Questa tragedia non cade dal cielo. Già lo scorso 16 febbraio il quotidiano inglese “Financial Times” aveva dedicato un’intera pagina allo scandalo malese. L’articolo iniziava con una lettera di congratulazioni scritta nel 2011 a un impiegato della filiale di Singapore da Alfredo Gysi. L’allora Ceo di BSI comunicava tra l’altro la corresponsione di 19 milioni di dollari americani quale segno di gratitudine per i servizi resi. Era il segnale fornito all’opinione pubblica che le autorità di Singapore, il Ministero della giustizia americano e le autorità svizzere stavano ottenendo sempre più numerose prove che la filiale di Singapore di BSI era stato lo snodo principale attraverso cui sono transitati fondi sottratti al fondo statale malese.
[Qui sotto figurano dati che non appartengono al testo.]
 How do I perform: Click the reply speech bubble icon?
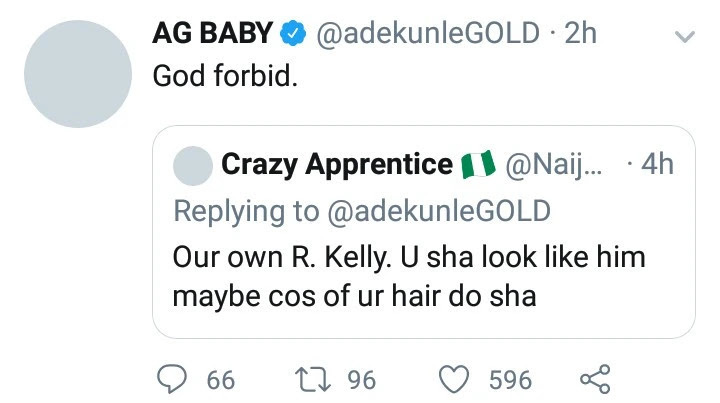tap(176, 379)
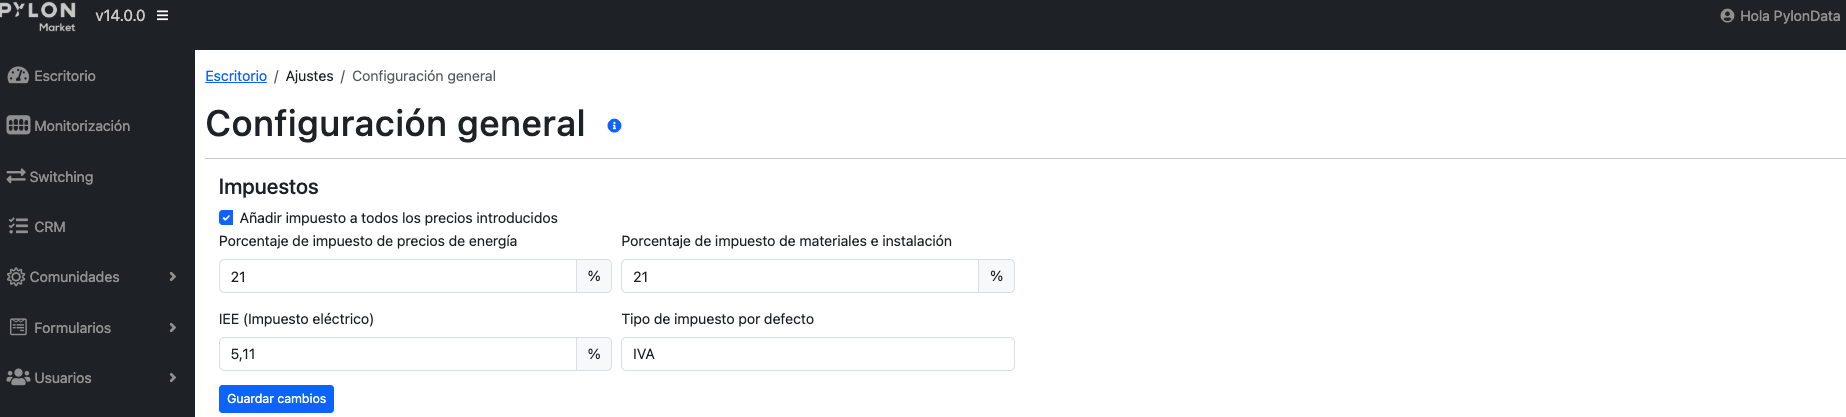Expand the Formularios submenu chevron
1846x417 pixels.
coord(173,327)
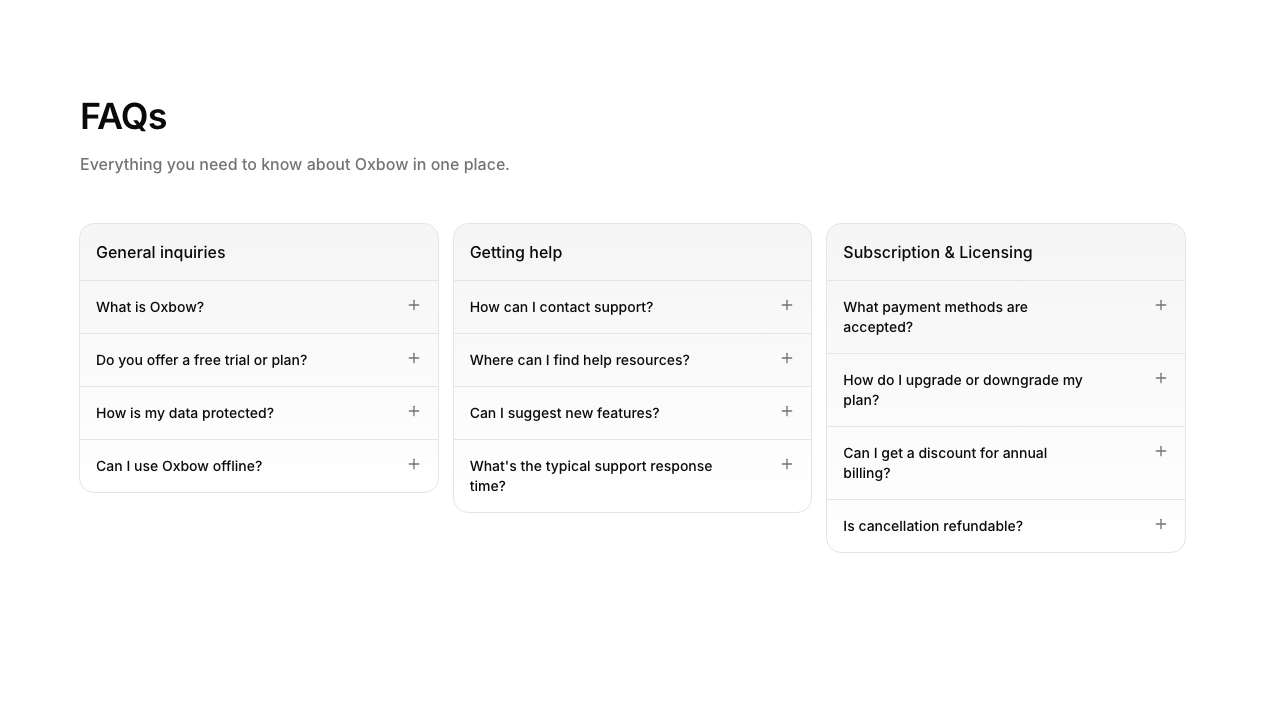Screen dimensions: 1280x720
Task: Click plus icon for annual billing discount
Action: tap(1161, 451)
Da allora a intermittenza si sono susseguite numerose rivelazioni di stampa fino al comunicato ufficiale diffuso ieri dalla FINMA. Questa notizia non è improvvisa, ma è il frutto di un lavoro di indagine che ha portato la nostra autorità di vigilanza a ritenere Direzione e Consiglio di Amministrazione corresponsabili delle violazioni delle norme contro il riciclaggio. Nel frattempo costoro hanno intascato cospicui bonus ed alcuni hanno anche trasferito il loro domicilio a Londra (forse anche per ragioni fiscali). Si tratta del drammatico epilogo di una cattiva gestione che aveva già portato BSI a perdere circa 2 miliardi di franchi di valore dal momento dell’acquisizione da parte del gruppo italiano Generali alla sua vendita ai brasiliani di BTG Pactual e che ora addirittura la porta all’estinzione.